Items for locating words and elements

------------------------------------------------------------

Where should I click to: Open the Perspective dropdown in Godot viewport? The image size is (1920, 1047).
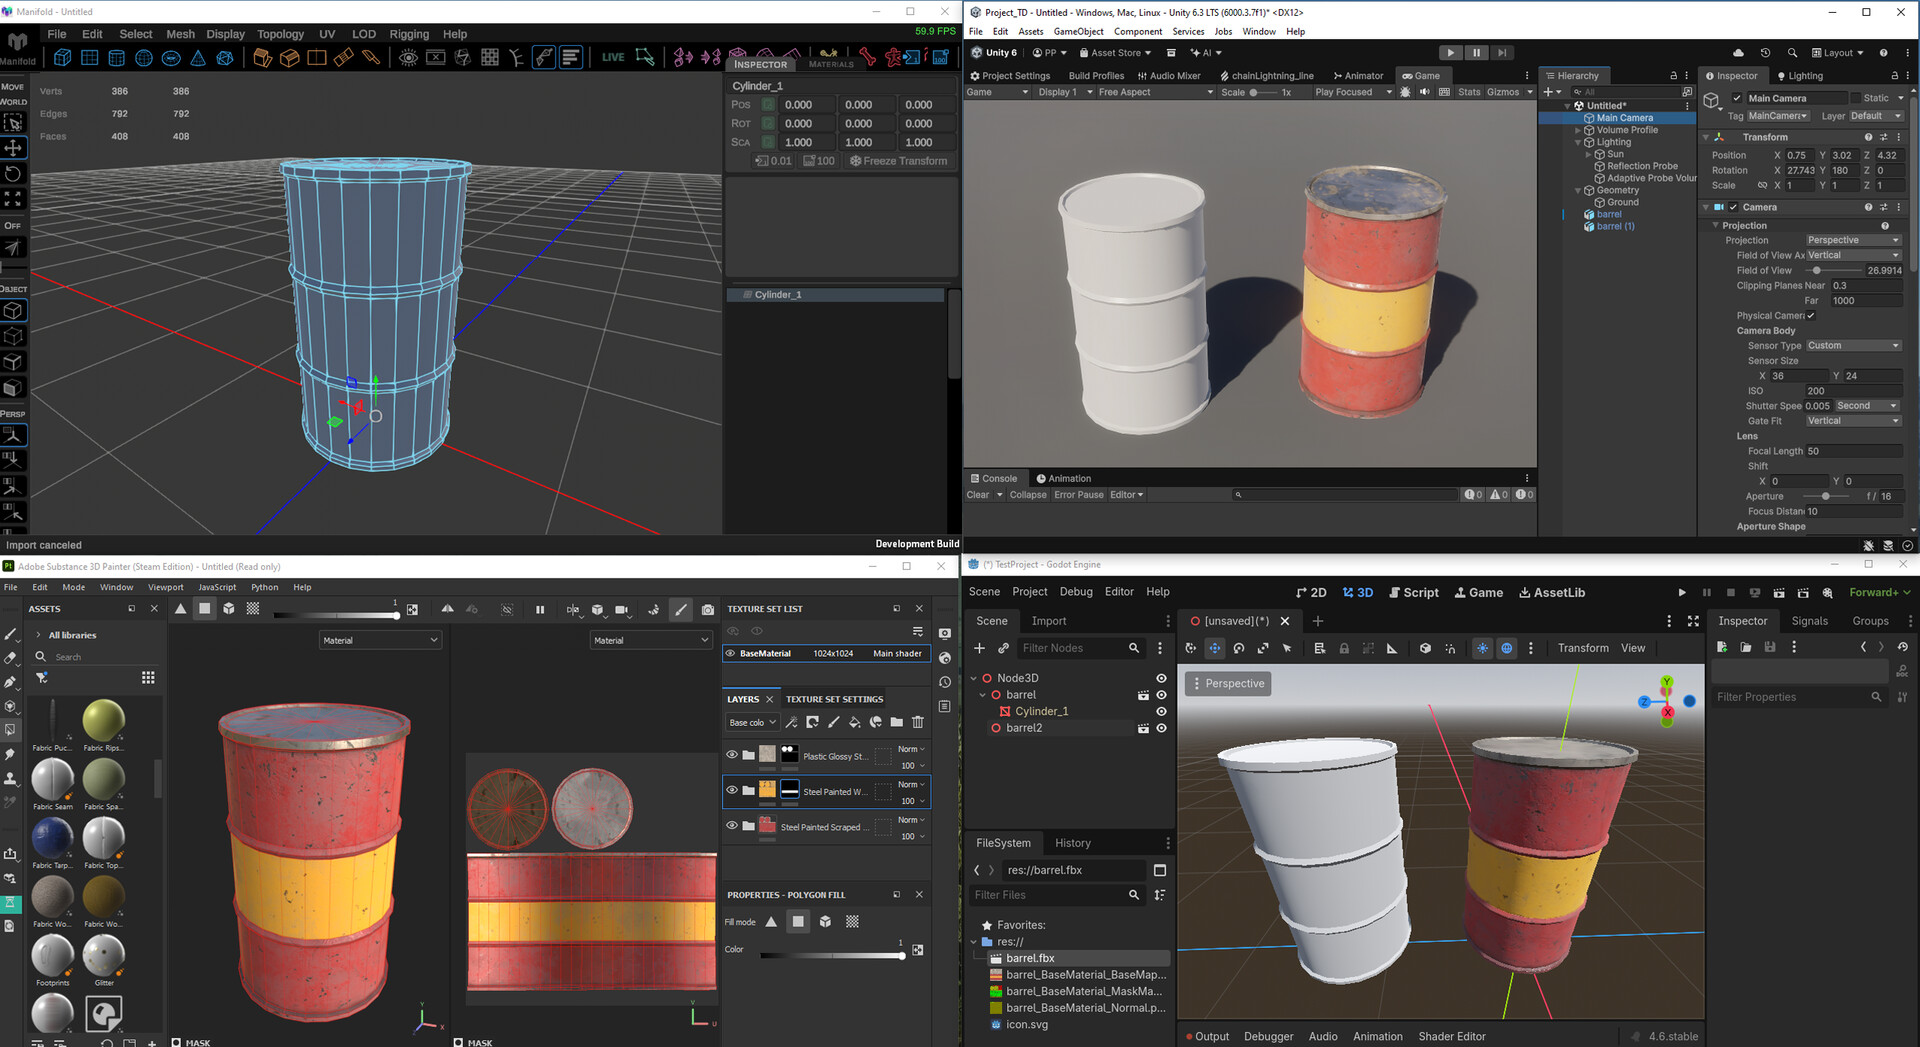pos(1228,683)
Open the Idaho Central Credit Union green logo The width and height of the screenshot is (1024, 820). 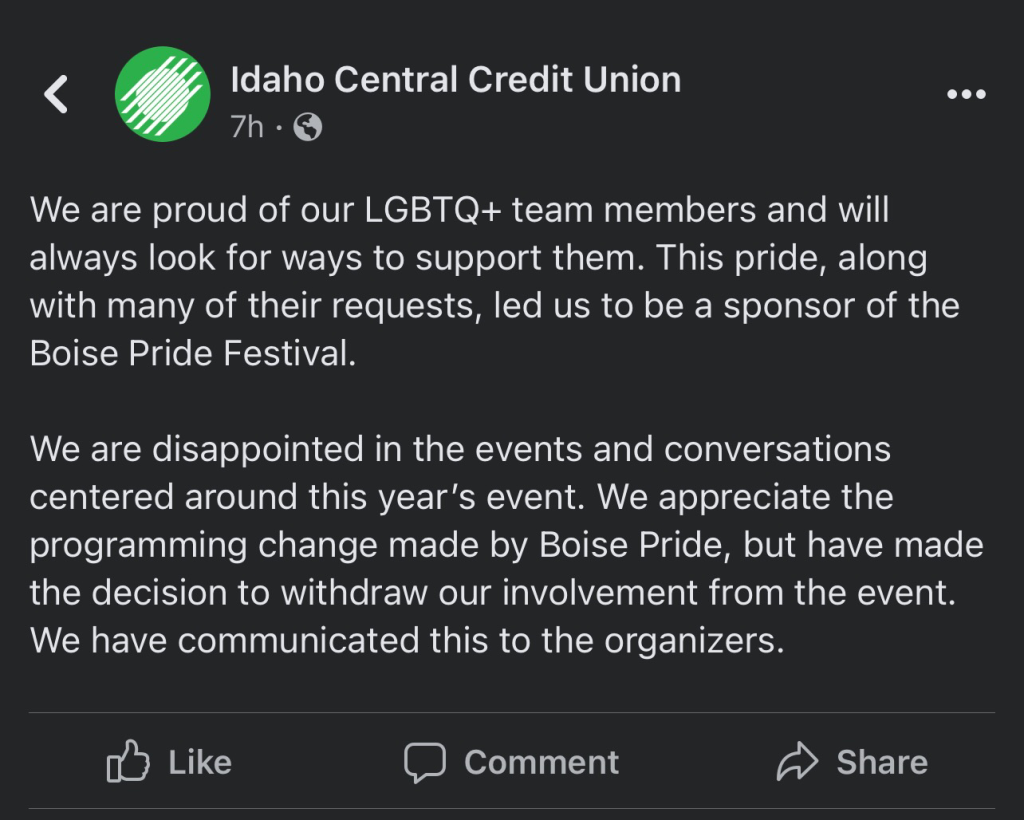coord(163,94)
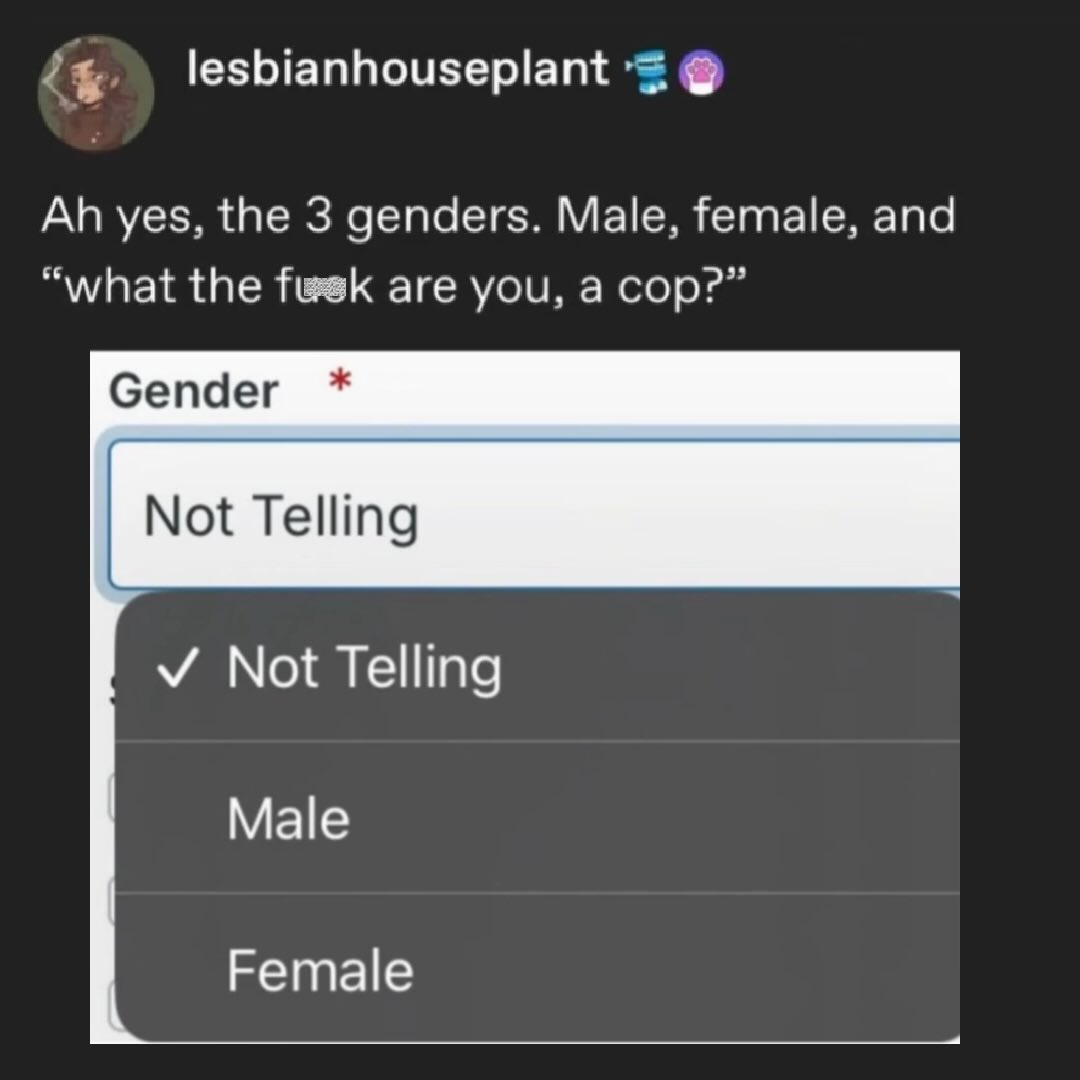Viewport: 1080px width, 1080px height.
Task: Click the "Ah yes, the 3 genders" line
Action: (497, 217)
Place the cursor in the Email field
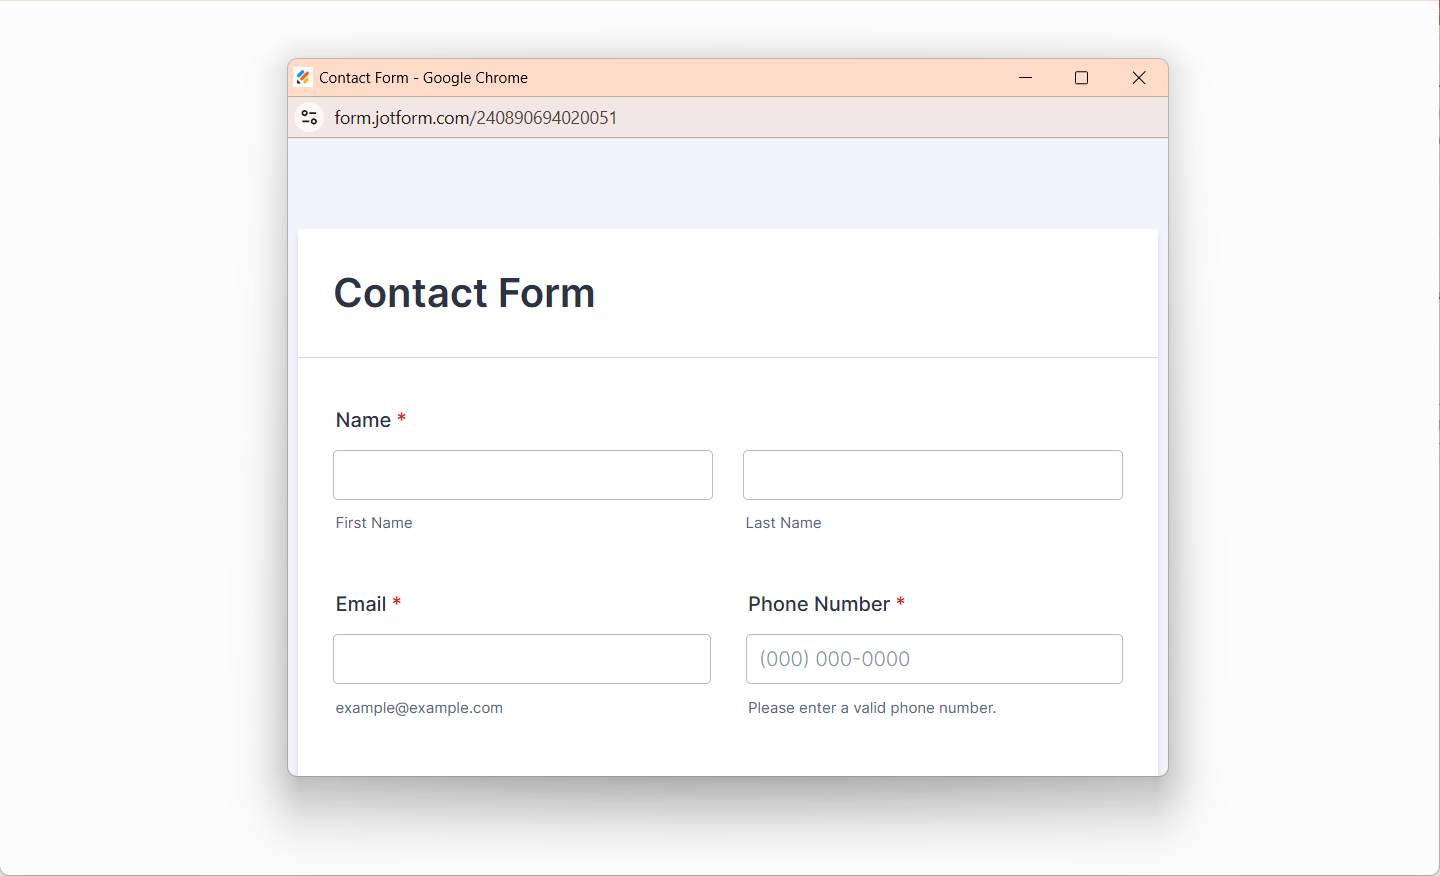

------------------------------------------------------------

● Exercise brief
Rewrite the items from the beginning through the line containing "pos(1228,683)", inclusive, swapping "Perspective dropdown" for "View dropdown" and leaving everything else the same. Omit the pictures from your answer.

● Task response
Where should I click to: Open the View dropdown in Godot viewport? The image size is (1920, 1047).
pos(1228,683)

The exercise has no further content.